The near-infrared fluorescence of gold nanoclusters stabilized with bovine serum albumin (BSA -AuNCs) centered at 675 nm could be enhanced by cysteine and then effectively quenched by copper ion (Cu²⁺), therefore, cysteine and copper ion could be detected in sequence. At “on” state, fluorescence enhancement of BSA-AuNCs is generated due to the reaction between cysteine and BSA-AuNCs, via filling the surface defect of gold nanoclusters, while Cu²⁺ can further oxidize the reductive sulfydryl of cysteine and interact with amino acids presented in the BSA chain, inducing gold nanoclusters to aggregate, thus causing “off” state with fluorescence quenching. Fluorescence switch of BSA-AuNCs can be used for cysteine and Cu²⁺ detection in mice brain with Alzheimer's disease (AD) in vitro, with fast response, high chemical stability and sensitivity. Besides, it was able to image the endogenous Cu²⁺ in liver and heart of AD mice in situ. The results are promising, especially in the framework of early diagnosis of Alzheimer's disease.

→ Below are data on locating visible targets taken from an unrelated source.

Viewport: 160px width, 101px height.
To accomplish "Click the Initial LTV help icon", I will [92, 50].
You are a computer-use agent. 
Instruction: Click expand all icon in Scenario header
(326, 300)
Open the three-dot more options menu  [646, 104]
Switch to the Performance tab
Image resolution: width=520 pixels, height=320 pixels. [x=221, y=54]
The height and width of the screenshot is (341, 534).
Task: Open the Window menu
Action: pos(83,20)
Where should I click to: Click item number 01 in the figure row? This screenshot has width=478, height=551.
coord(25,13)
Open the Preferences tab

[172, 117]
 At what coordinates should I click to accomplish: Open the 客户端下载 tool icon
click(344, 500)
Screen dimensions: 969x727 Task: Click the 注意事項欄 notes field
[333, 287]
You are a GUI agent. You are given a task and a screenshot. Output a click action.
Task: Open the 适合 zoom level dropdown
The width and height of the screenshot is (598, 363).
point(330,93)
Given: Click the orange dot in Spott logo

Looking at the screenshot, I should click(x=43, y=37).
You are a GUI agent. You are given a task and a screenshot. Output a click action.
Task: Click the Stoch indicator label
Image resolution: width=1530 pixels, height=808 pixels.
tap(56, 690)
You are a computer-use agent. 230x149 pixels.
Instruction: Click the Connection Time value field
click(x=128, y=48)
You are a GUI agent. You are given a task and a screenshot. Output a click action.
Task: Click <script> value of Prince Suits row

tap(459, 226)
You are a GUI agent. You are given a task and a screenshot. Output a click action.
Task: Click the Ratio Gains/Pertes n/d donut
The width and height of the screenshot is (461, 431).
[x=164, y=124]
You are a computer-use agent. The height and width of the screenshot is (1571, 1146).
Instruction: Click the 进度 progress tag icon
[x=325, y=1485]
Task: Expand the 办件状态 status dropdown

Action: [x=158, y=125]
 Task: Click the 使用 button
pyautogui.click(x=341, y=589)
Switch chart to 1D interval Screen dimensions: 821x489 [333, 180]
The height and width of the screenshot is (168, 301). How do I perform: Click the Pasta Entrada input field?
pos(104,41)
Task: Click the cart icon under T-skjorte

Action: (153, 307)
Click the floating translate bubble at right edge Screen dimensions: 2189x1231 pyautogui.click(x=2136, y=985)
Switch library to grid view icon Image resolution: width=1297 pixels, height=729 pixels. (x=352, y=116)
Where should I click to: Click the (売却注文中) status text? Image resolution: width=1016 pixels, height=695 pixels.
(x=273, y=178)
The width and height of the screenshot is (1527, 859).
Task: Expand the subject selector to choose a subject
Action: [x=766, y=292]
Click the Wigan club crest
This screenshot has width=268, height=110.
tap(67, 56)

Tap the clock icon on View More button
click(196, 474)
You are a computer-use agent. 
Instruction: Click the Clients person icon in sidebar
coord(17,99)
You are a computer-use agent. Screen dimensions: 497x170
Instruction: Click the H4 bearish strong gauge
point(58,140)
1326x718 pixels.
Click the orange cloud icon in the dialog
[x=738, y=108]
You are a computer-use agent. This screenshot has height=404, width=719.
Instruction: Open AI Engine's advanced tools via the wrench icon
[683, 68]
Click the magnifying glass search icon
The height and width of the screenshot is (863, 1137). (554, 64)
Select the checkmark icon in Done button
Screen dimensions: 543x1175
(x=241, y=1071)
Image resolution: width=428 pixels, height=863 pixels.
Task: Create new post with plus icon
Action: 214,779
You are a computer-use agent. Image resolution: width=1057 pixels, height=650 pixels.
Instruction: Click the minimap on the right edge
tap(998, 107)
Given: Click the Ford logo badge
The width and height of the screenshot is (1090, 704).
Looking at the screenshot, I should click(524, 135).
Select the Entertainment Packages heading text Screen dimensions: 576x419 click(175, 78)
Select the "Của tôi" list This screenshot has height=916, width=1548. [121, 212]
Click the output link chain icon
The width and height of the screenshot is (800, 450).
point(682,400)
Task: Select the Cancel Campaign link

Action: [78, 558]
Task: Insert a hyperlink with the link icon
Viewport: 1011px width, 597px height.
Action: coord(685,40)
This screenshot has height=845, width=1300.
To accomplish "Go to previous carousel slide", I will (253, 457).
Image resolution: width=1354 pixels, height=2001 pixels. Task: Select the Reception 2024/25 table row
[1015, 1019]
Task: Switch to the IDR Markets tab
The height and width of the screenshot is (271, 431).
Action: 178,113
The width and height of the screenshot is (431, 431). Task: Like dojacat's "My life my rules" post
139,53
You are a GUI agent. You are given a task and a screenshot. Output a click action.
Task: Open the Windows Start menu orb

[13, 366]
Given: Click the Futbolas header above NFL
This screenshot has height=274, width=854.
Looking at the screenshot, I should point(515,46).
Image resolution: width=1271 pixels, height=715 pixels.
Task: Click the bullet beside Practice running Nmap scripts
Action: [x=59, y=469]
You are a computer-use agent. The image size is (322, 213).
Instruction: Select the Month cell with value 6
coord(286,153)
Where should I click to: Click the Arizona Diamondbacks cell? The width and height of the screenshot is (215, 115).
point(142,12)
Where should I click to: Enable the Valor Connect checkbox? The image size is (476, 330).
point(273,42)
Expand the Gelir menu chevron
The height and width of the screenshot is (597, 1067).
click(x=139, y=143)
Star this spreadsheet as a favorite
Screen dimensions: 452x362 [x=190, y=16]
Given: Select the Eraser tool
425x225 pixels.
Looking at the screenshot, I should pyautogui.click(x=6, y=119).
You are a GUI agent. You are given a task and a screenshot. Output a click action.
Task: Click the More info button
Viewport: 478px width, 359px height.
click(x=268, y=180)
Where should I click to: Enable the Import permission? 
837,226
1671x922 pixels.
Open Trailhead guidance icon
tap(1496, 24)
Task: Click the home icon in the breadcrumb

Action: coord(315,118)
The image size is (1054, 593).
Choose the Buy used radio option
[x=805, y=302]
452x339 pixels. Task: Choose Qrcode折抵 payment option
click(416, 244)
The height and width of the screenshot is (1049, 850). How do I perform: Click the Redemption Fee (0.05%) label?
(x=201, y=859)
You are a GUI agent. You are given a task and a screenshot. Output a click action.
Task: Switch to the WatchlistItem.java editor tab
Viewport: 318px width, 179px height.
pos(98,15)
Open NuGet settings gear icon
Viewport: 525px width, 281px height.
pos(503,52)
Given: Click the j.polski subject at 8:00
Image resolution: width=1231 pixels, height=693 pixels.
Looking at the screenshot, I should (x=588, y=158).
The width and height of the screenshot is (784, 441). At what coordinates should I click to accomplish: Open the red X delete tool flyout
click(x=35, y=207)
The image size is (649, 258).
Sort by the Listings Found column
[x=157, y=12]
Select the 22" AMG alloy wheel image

半胱氨酸可增强以675 nm为中心的牛血清白蛋白（BSA -AuNCs）稳定的金纳米团簇的近红外荧光，然后用铜离子（Cu ²⁺）有效地淬灭，因此可检测到半胱氨酸和铜离子顺序。在“开”状态下，由于半胱氨酸与BSA-AuNCs之间的反应，通过填充金纳米团簇的表面缺陷，BSA-AuNCs产生了荧光增强，而Cu ²⁺可以进一步氧化半胱氨酸的还原巯基并与氨基相互作用BSA链中存在的酸，诱导金纳米团簇聚集，从而导致荧光猝灭的“关闭”状态。BSA-AuNCs的荧光开关可用于半胱氨酸和Cu ²⁺在体外检测患有阿尔茨海默氏病（AD）的小鼠大脑，具有快速响应，高化学稳定性和灵敏度。此外，它能够原位成像AD小鼠肝脏和心脏中的内源性Cu ²⁺。该结果是有希望的，特别是在阿尔茨海默氏病的早期诊断框架内。